The Swedish lyrics to the Neapolitan song Santa Lucia have traditionally been either Natten går tunga fjät (The Night steps heavily)or Sankta Lucia, ljusklara hägring (Saint Lucy, bright mirage). There is also a modern version with simpler lyrics for children: Ute är mörkt och kallt (Outside, it’s dark and cold).
Although St. Lucy’s Day is not an official holiday in Sweden, it is a popular occasion in Sweden. At many universities, students hold big formal dinner parties since this is the last chance to celebrate together before most students go home to their families for Christmas.
The modern tradition of having public processions in the Swedish cities started in 1927 when a newspaper in Stockholm elected an official Lucy for Stockholm that year. The initiative was then followed around the country through the local press. Today most cities in Sweden appoint a Lucy every year. Schools elect a Lucy and her maids among the students and a national Lucy is elected on national television from regional winners. The regional Lucies will visit shopping malls, old people’s homes and churches, singing and handing out gingernut cookies (pepparkakor). Guinness World Records has noted the Lucy procession in Ericsson Globe in Stockholm as the largest in the world, with 1200 participants from Adolf Fredrik’s Music School, Stockholms Musikgymnasium and Stockholmläns Blåsarsymfoniker.
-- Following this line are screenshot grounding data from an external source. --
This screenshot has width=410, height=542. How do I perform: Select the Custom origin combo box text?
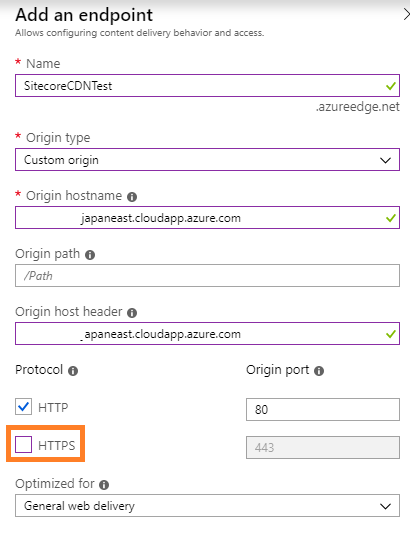click(61, 160)
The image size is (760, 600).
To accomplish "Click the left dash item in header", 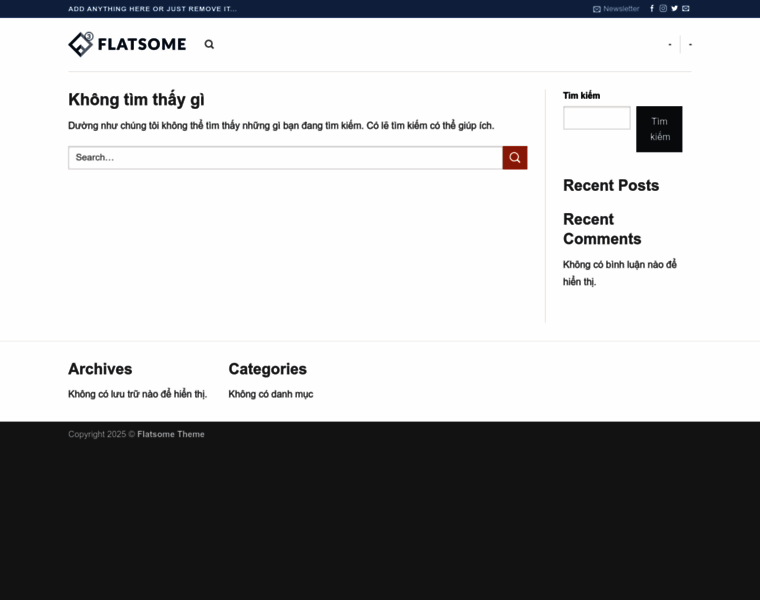I will (x=670, y=45).
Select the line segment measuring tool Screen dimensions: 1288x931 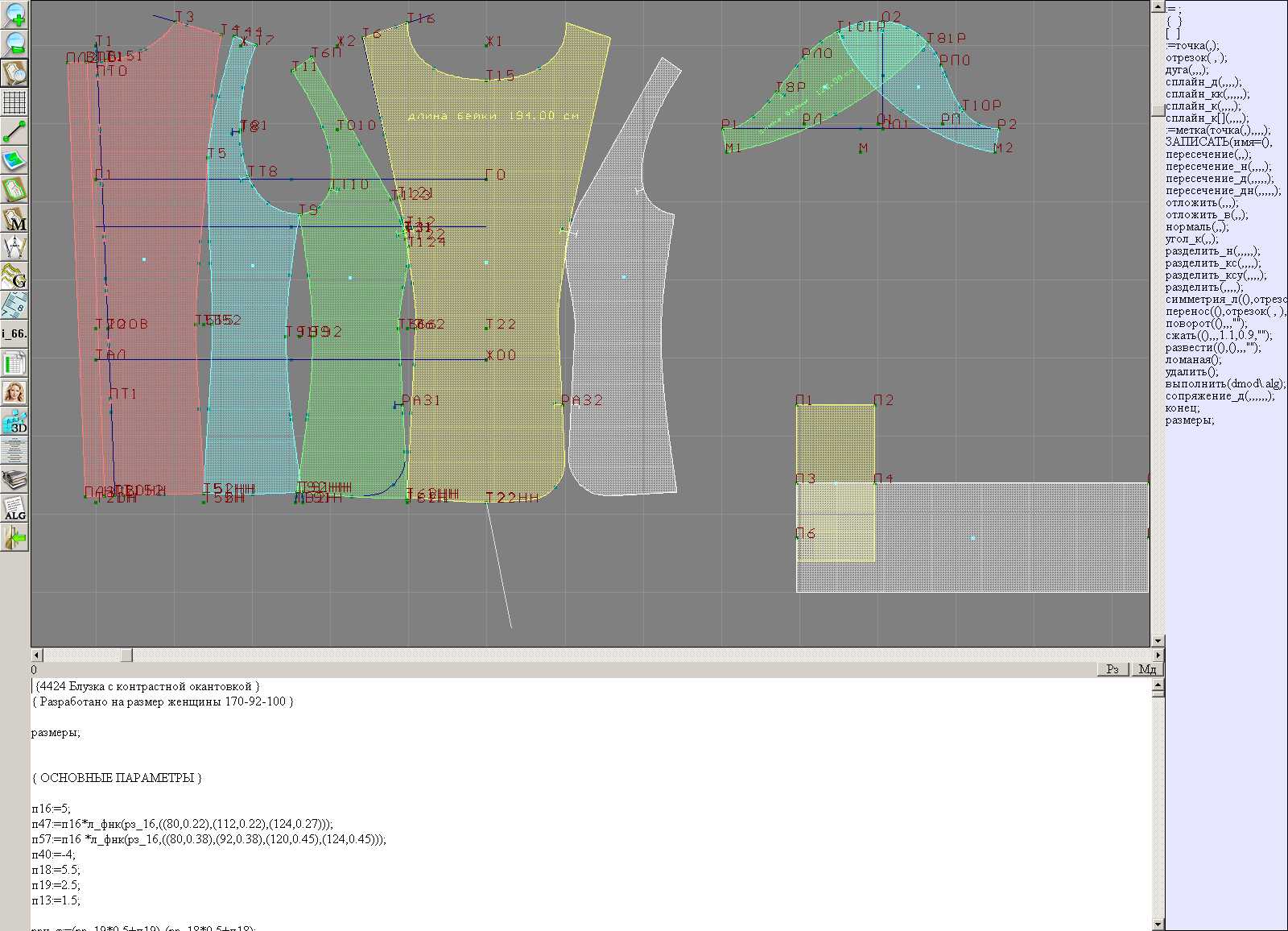(x=14, y=131)
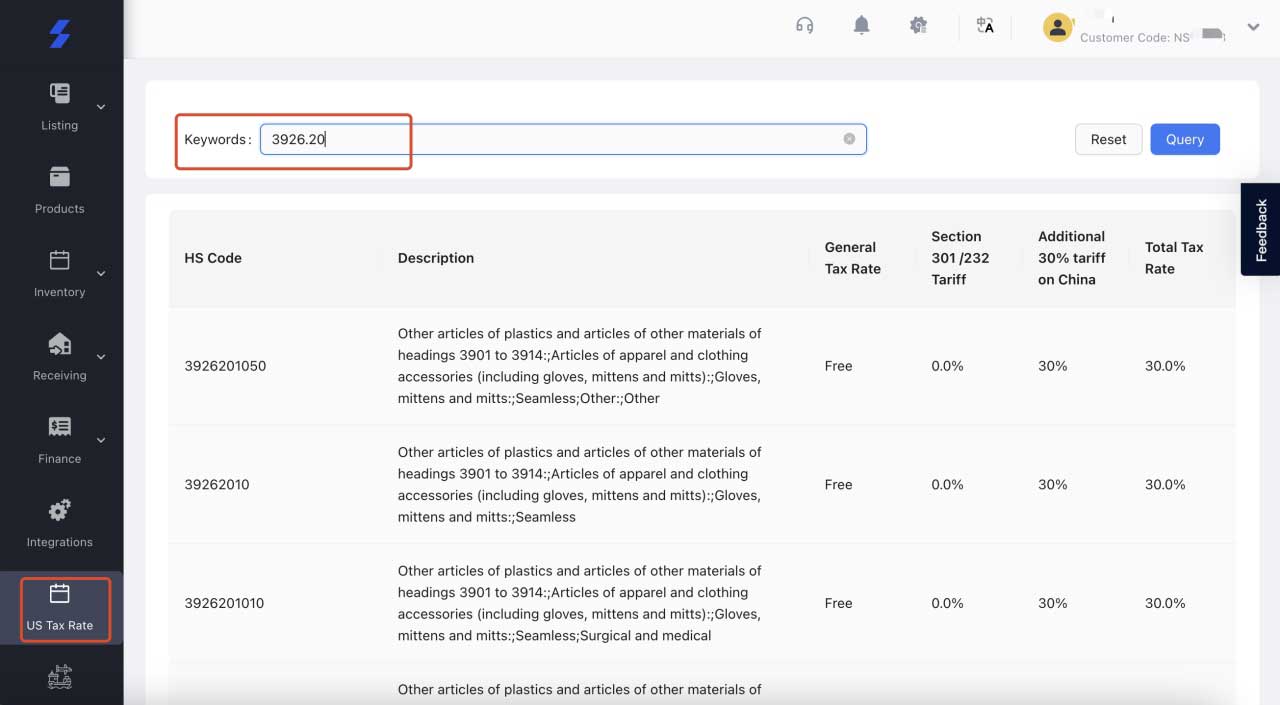
Task: Clear the keywords field with the x icon
Action: click(x=848, y=138)
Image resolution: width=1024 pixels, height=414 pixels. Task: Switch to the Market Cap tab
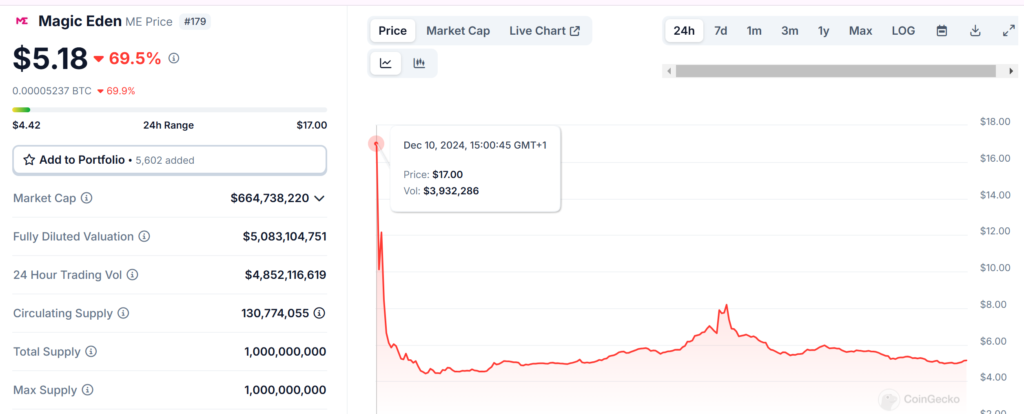(458, 31)
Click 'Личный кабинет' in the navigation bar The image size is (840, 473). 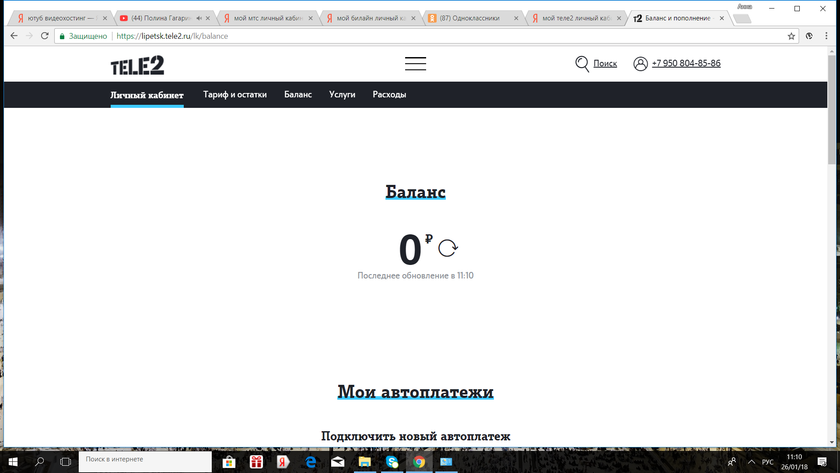147,95
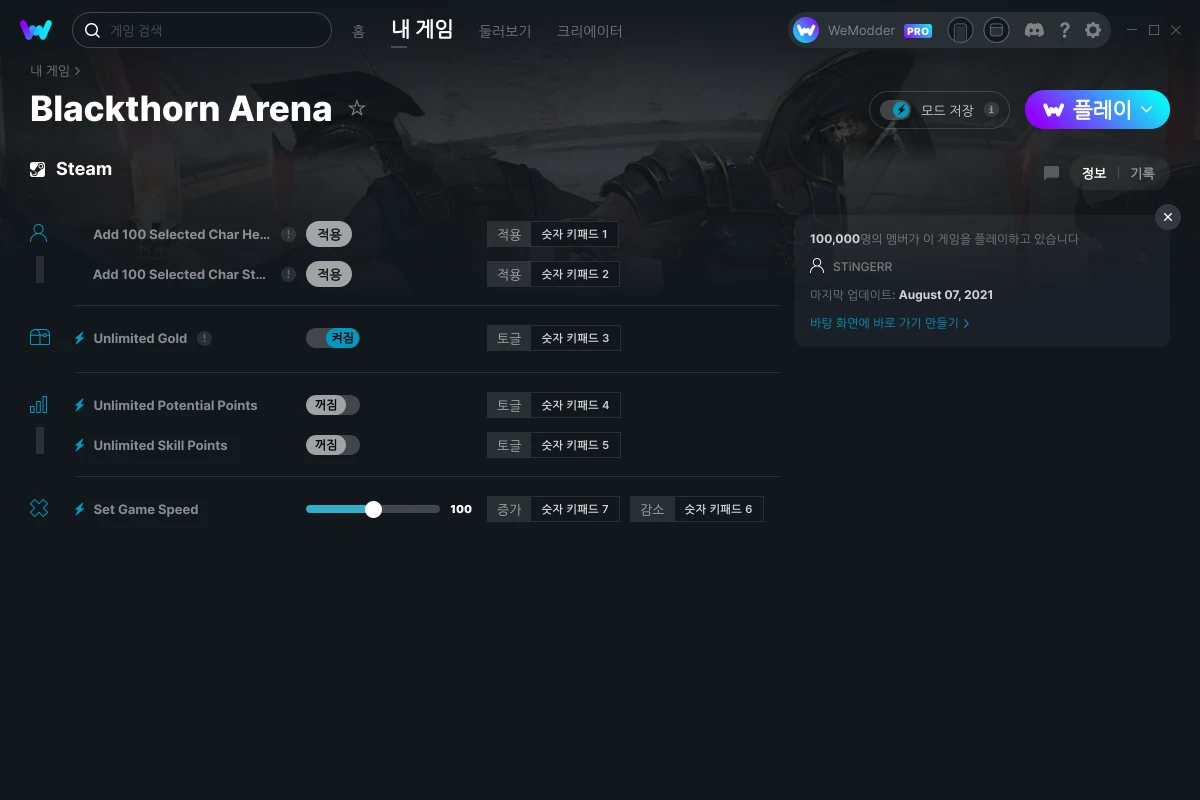Switch to the 둘러보기 tab
Image resolution: width=1200 pixels, height=800 pixels.
coord(505,31)
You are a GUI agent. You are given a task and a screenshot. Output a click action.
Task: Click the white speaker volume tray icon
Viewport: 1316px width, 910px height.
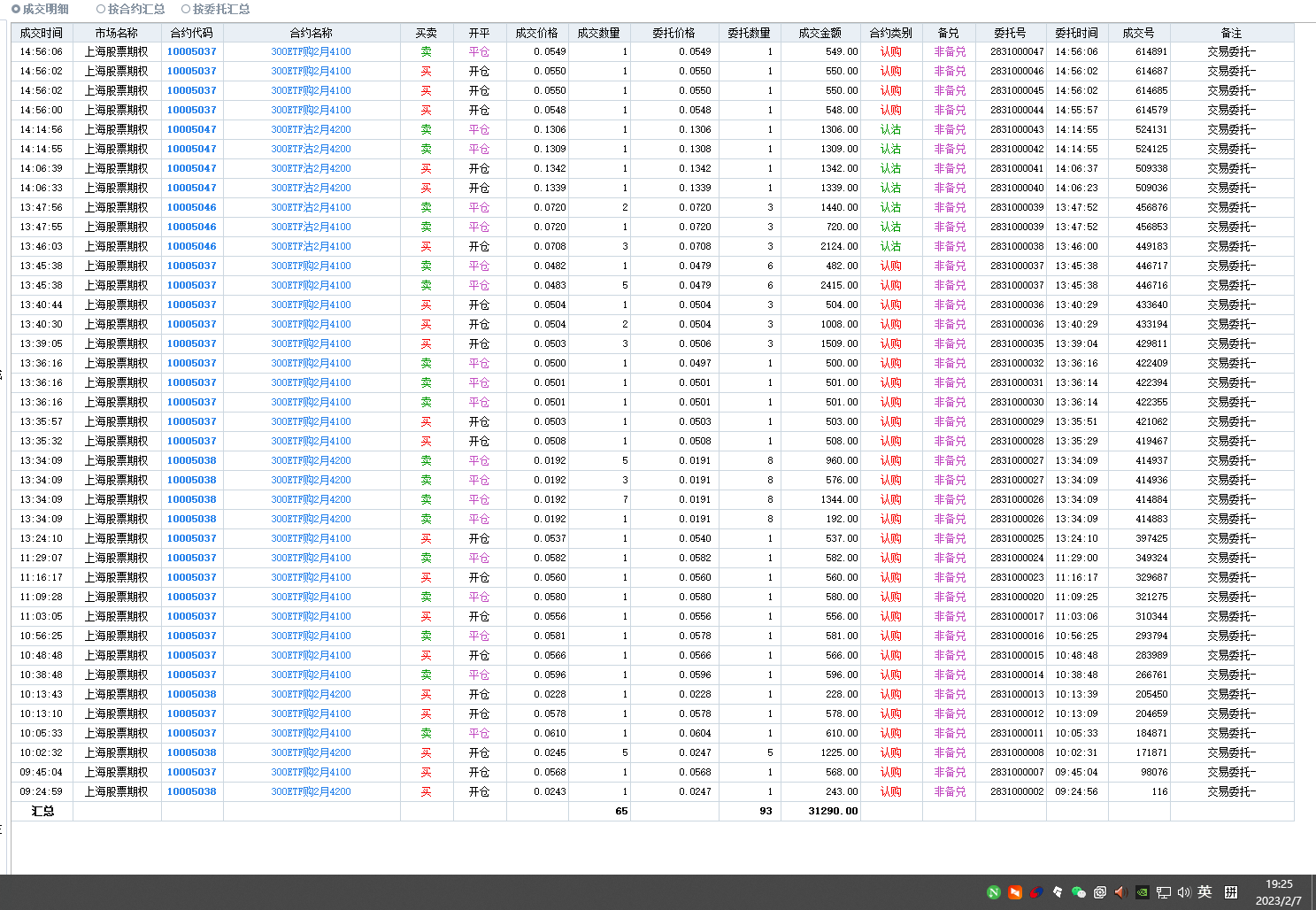(x=1184, y=892)
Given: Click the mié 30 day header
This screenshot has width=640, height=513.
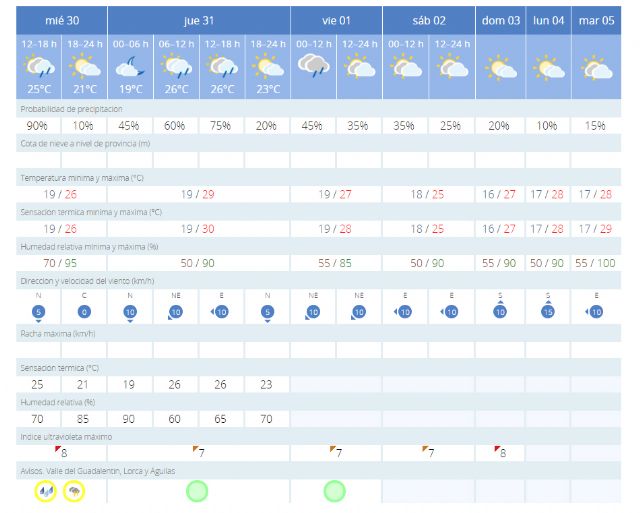Looking at the screenshot, I should (62, 20).
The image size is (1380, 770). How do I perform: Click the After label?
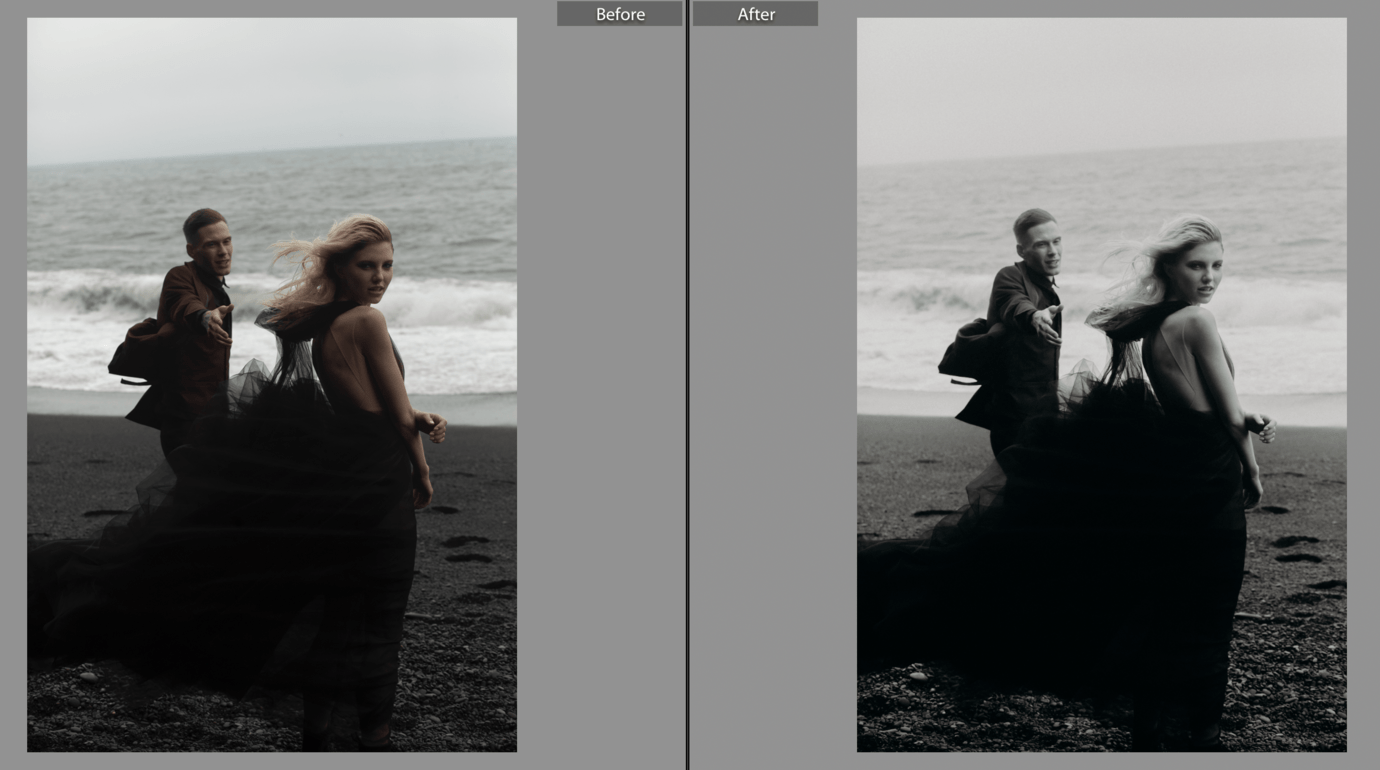pos(755,14)
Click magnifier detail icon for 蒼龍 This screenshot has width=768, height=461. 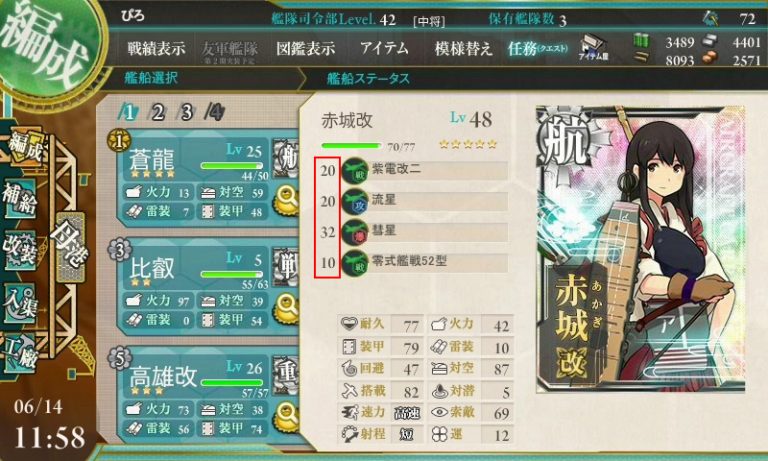(286, 199)
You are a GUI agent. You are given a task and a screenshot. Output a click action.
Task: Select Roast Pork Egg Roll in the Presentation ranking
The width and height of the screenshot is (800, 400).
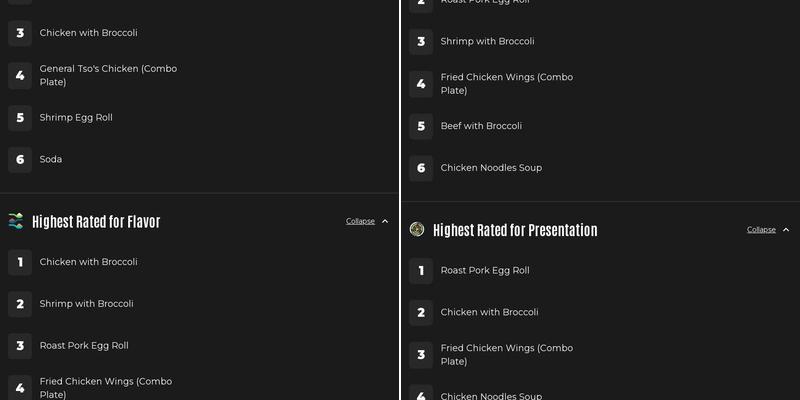(x=485, y=270)
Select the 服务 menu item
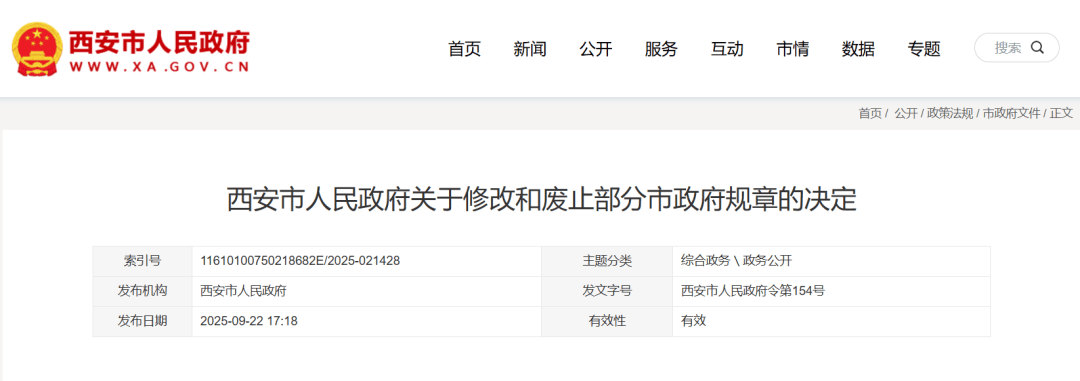This screenshot has height=381, width=1080. click(x=661, y=49)
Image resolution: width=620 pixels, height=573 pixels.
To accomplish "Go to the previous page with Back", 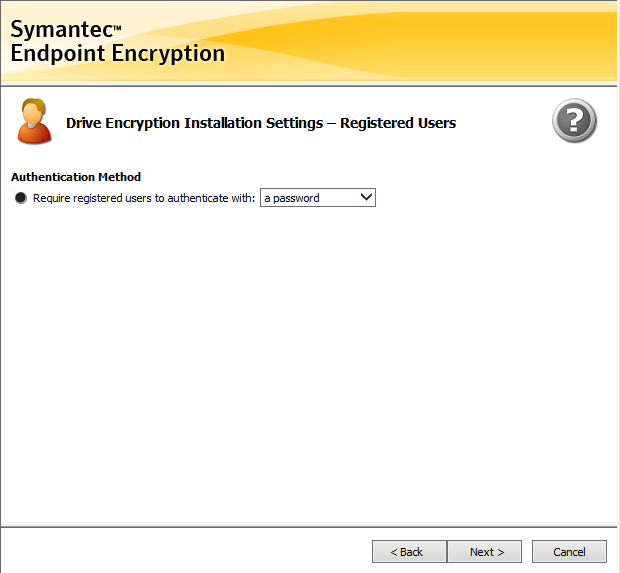I will click(x=409, y=552).

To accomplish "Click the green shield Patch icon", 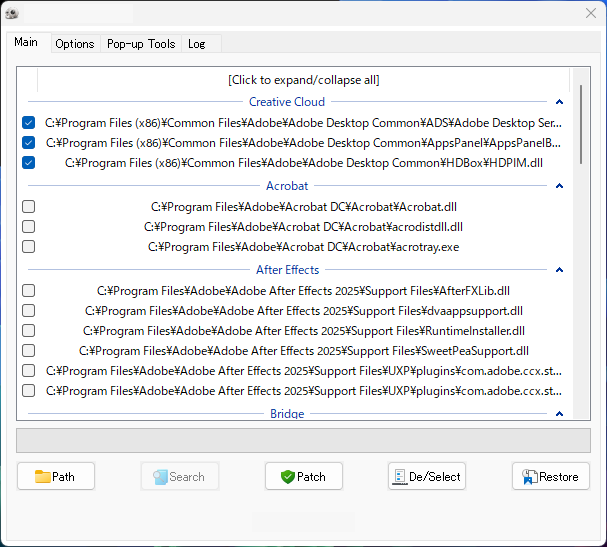I will [x=288, y=477].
Boys take part in the procession, playing different roles associated with Christmas. Some may be dressed in the same kind of white robe, but with a cone-shaped hat decorated with golden stars, called stjärngossar (star boys); some may be dressed up as “tomtenissar” (Santa’s elves), carrying lanterns; and some may be dressed up as gingerbread men. They participate in the singing and also have a song or two of their own, usually Staffan Stalledräng, which tells the story about Saint Stephen, the first Christian martyr, caring for his five horses. Some trace the “re-birth” of the Lucy celebrations in Sweden to the tradition in German Protestant families of having girls dressed as angelic Christ children, handing out Christmas presents. The Swedish variant of this white-dressed Kindchen Jesus, or Christkind, was called Kinken Jes, and started to appear in upper-class families in the 18th century on Christmas Eve with a candle-wreath in her hair, handing out candy and cakes to the children. Another theory claims that the Lucy celebration evolved from old Swedish traditions of “star boys” and white-dressed angels singing Christmas carols at different events during Advent and Christmas. In either case, the current tradition of having a white-dressed woman with candles in her hair appearing on the morning of the Lucy Day started in the area around Vänern in the late 18th century and spread slowly to other parts of the country during the 19th century.
Since 2008 there has been some controversy over males as Lucy, with one male who was elected Lucy at a high school being blocked from performing, and another performing together with a female. In another case a six-year-old boy was not allowed to appear with a Lucy crown because the school said it couldn’t guarantee his safety.
The Finnish celebrations have been historically tied to Swedish culture and the Swedish-speaking Finns. They observe “Luciadagen” a week before the Winter Solstice. St Lucy is celebrated as a “beacon of brightness” in the darkest time of year. The first records of St. Lucy celebrations in Finland are from 1898, and the first large celebrations came in 1930, a couple of years after the popularization of the celebrations in Sweden. The St. Lucy of Finland has been elected since 1949 and she is crowned in the Helsinki Cathedral. Local St. Lucies are elected in almost every place where there is a Swedish populace in Finland. The Finnish-speaking population has also lately begun to embrace the celebrations.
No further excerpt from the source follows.